Items from a data source

──────────

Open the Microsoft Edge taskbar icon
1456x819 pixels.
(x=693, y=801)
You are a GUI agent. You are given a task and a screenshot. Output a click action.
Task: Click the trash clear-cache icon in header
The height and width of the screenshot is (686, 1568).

──────────

# [Directions]
Every entry, written out exactly, is what the response should contain.

# [Answer section]
Open the Microsoft Edge taskbar icon
1456x819 pixels.
(x=693, y=801)
You are a GUI agent. You are given a task and a screenshot. Output a click action.
Task: Click the trash clear-cache icon in header
The height and width of the screenshot is (686, 1568).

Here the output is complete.